ACTION ITEM
As you look over the data below, please find each line where the word "Given" appears, then copy it.

EXERCISE INPUT

_ _ _ _ _ _ _

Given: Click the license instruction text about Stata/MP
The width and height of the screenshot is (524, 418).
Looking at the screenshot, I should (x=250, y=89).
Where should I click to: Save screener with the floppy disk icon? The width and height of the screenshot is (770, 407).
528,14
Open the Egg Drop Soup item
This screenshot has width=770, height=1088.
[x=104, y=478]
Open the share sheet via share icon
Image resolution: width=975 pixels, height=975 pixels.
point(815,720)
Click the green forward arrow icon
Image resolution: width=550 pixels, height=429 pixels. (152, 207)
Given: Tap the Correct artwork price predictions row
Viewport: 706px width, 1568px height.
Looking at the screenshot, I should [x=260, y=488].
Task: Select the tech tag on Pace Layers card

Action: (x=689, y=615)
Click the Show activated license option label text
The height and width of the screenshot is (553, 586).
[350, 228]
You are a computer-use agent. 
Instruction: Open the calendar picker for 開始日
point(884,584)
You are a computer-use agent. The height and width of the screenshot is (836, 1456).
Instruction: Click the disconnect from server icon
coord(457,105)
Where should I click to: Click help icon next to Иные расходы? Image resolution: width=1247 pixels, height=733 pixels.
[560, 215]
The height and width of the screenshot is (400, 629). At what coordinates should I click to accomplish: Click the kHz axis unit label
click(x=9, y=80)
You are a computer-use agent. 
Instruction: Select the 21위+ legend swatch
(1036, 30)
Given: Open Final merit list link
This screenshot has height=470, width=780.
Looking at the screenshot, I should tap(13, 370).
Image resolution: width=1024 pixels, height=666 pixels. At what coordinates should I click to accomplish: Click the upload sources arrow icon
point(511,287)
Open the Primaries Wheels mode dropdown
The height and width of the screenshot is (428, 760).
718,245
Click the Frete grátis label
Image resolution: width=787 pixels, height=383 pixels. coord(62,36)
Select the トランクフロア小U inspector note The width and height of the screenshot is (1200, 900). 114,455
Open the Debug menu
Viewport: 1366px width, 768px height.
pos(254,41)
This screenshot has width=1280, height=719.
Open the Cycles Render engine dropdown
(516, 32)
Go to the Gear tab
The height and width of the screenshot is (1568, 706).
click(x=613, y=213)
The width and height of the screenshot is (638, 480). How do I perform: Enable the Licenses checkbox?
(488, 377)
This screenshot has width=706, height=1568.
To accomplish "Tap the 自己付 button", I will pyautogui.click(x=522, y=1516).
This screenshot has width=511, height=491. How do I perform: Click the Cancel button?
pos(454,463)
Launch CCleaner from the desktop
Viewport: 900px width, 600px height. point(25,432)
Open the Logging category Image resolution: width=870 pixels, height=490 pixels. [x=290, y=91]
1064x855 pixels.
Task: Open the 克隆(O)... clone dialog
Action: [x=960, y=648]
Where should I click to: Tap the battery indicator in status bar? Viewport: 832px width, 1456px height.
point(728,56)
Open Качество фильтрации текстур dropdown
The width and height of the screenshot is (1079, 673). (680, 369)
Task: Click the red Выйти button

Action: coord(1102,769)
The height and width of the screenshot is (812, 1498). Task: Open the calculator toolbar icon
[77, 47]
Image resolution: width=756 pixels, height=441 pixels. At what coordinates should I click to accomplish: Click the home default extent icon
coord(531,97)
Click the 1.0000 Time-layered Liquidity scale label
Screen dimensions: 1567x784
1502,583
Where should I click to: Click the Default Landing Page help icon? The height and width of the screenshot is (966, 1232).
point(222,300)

_ _ _ _ _ _ _

EXERCISE ANSWER
Given: Click the license instruction text about Stata/MP
Given: Tap the Correct artwork price predictions row
Given: Open Final merit list link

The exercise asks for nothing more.